Descripción de la tarea
Localiza en los registros todas las líneas que contienen la palabra "Open" y cópialas, distinguiendo entre mayúsculas y minúsculas.

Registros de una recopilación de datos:
++++++

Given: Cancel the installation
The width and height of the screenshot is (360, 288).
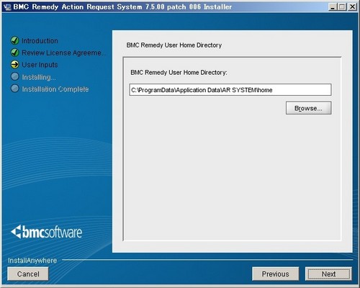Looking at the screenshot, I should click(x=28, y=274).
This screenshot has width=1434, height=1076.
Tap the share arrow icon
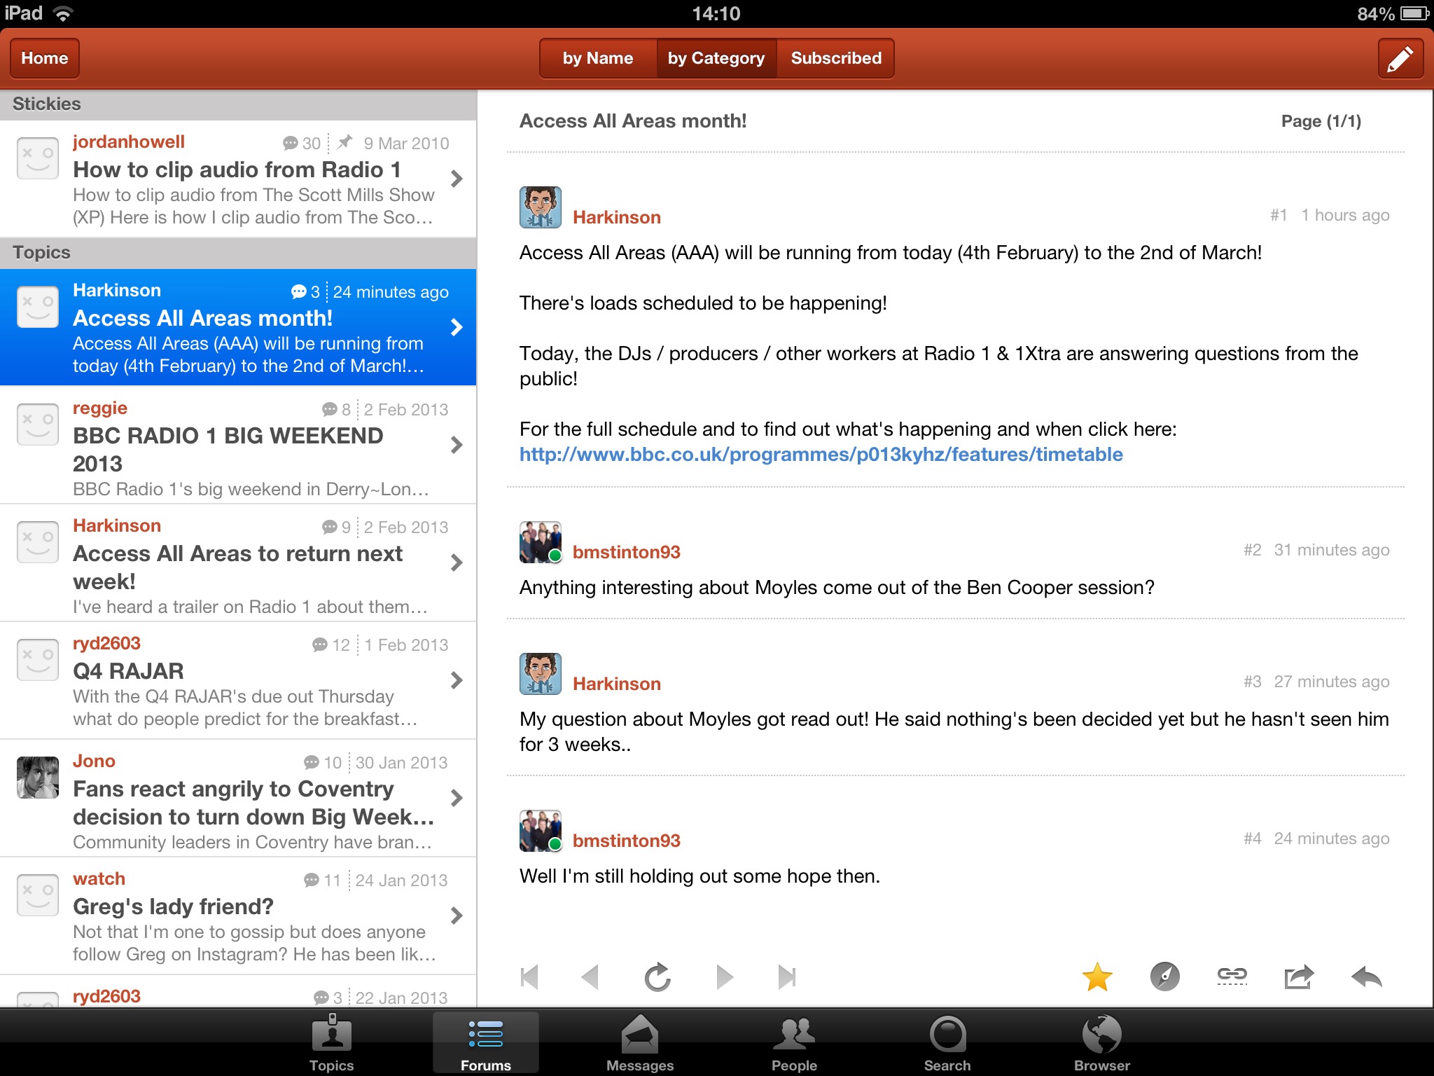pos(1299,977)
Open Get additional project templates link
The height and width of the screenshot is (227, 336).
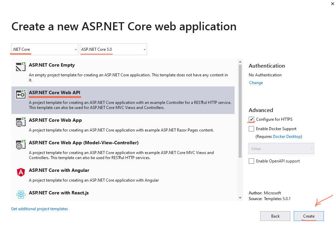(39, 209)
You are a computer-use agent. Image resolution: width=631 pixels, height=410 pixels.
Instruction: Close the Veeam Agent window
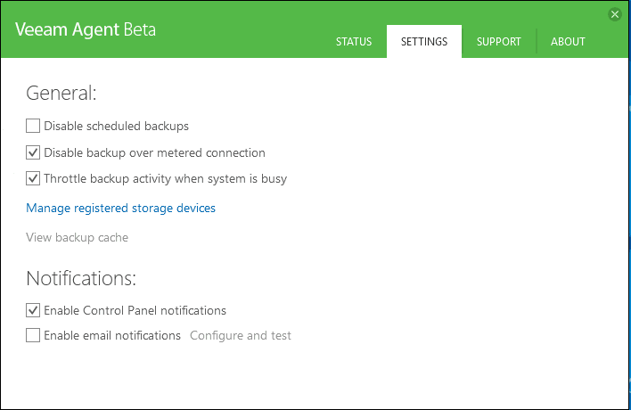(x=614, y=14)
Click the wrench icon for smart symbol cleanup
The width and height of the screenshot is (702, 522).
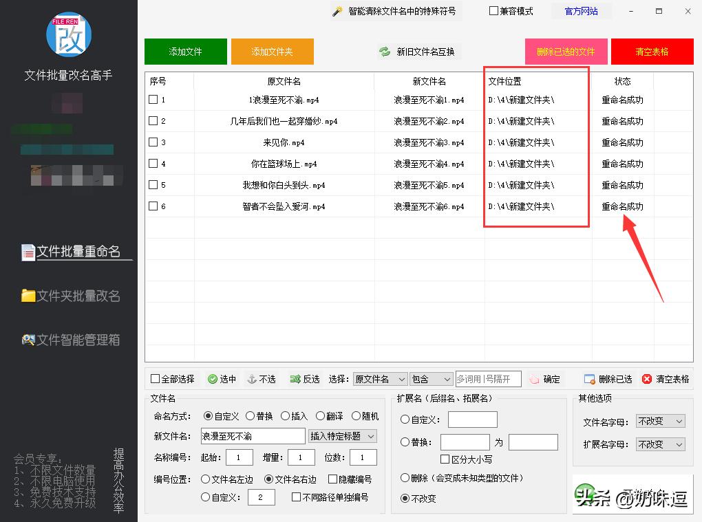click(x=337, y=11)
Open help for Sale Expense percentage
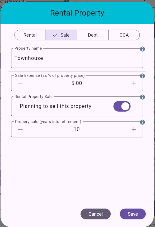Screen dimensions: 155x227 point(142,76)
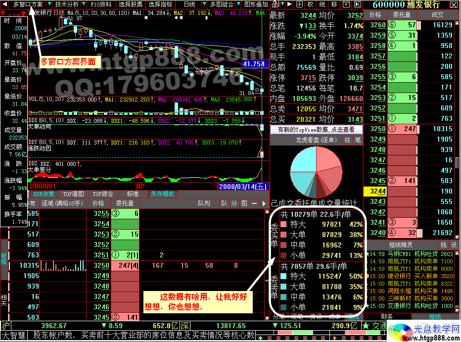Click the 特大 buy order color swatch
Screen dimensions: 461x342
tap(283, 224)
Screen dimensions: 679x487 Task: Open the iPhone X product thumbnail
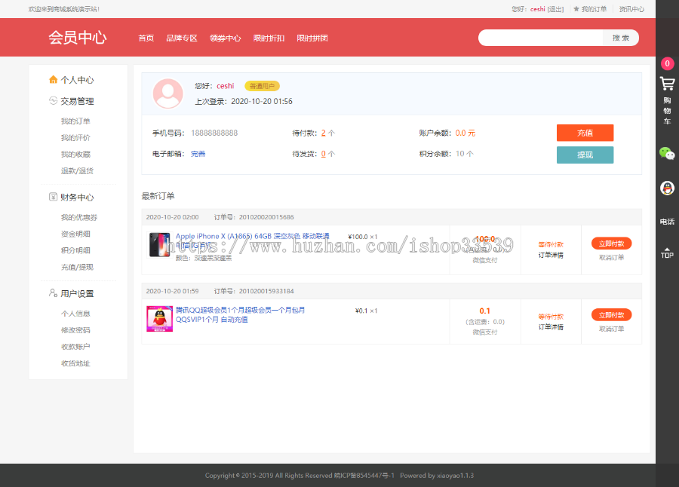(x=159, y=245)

++++++

Resultado de la tarea
Open Get additional project templates link
Open help for Sale Expense percentage
Screen dimensions: 679x487 Task: Open the iPhone X product thumbnail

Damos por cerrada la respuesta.